■ **Material for this task**:
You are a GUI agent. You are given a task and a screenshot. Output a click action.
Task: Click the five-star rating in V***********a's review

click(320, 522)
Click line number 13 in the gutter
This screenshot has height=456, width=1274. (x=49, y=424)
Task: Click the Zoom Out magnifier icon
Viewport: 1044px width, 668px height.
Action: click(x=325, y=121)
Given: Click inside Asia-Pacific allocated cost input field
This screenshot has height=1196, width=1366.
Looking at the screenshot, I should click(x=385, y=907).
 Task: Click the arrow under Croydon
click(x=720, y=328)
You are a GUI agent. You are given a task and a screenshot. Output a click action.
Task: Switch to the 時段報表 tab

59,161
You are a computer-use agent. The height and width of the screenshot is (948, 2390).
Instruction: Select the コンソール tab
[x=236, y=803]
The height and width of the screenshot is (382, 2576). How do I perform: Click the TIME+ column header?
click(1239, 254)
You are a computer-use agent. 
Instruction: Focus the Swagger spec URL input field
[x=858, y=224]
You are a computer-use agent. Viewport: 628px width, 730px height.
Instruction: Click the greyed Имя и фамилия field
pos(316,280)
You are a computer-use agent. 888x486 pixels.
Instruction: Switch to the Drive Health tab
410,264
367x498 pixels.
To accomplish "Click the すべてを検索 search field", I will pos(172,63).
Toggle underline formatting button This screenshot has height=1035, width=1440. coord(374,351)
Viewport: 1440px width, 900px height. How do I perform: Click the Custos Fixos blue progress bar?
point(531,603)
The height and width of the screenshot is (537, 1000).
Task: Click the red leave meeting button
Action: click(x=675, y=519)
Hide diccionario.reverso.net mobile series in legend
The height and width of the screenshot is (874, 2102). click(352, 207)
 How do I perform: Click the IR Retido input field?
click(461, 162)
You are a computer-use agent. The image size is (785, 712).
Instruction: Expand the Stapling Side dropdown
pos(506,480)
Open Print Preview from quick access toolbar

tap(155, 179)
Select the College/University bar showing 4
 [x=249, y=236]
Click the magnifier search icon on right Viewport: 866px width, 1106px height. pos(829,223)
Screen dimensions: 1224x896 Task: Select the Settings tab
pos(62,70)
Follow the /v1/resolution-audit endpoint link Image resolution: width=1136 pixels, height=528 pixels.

■ **What this task involves**: Every line from the line containing "You are a computer-use agent. Viewport: 628px" through the line containing "Toggle underline formatting" in the records above must be retyped exactly. Leave out the rest.

■ **Written answer**:
You are a computer-use agent. Viewport: 628px width, 730px height.
Instruction: Click the greyed Имя и фамилия field
pos(316,280)
You are a computer-use agent. 888x486 pixels.
Instruction: Switch to the Drive Health tab
410,264
367x498 pixels.
To accomplish "Click the すべてを検索 search field", I will pos(172,63).
Toggle underline formatting button This screenshot has height=1035, width=1440. coord(374,351)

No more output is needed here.